Personal service of notices may be substituted for mailing provided a written
receipt of such service is provided by the recipient party.  For purposes of
this section, notice shall be deemed received upon actual receipt.


        Article Seventeen:  Entire Agreement

        This New Agreement constitutes the entire understanding among the
parties with respect to the matters referred to herein and no waiver or
modification to the terms hereof shall be valid unless in writing signed by the
party to be charged and only to the extent therein set forth.  All prior and
contemporaneous agreements and understandings between the parties with respect
to the subject matter of this New Agreement are superseded by this New
Agreement.


        Article Eighteen:  Counterparts

        This New Agreement may be executed in one or more counterparts, all of
which shall be considered one and the same agreement and each of which shall be
deemed an original.


        Article Nineteen:  Severability

        If any provision in this New Agreement is invalid, illegal or
unenforceable, the balance of this New Agreement shall remain in effect, and if
any provision is inapplicable to any person or circumstance, it shall
nevertheless remain applicable to all other persons and circumstances.

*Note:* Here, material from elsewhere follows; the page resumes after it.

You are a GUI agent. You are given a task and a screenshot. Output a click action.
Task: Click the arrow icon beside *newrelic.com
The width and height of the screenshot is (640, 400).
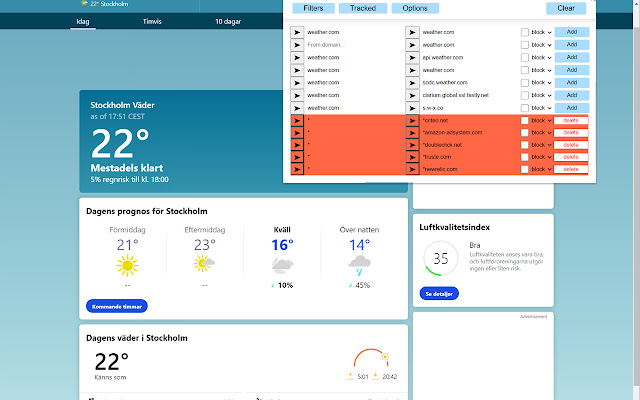coord(412,169)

        Article Twenty:  Binding Effect

        This New Agreement shall be binding upon and shall inure to the benefit
of the parties hereto and any successor of Capsure whether by merger,
liquidation, sale of assets, reorganization or otherwise and to the heirs,
administrators and personal representative of the Employee, excepting, however,
the elective rights of the Employee pursuant to Article Ten.


        Article Twenty-One:  Withholding

        The Companies shall be entitled to withhold from amounts payable to the
Employee hereunder such amounts as may be required by applicable law.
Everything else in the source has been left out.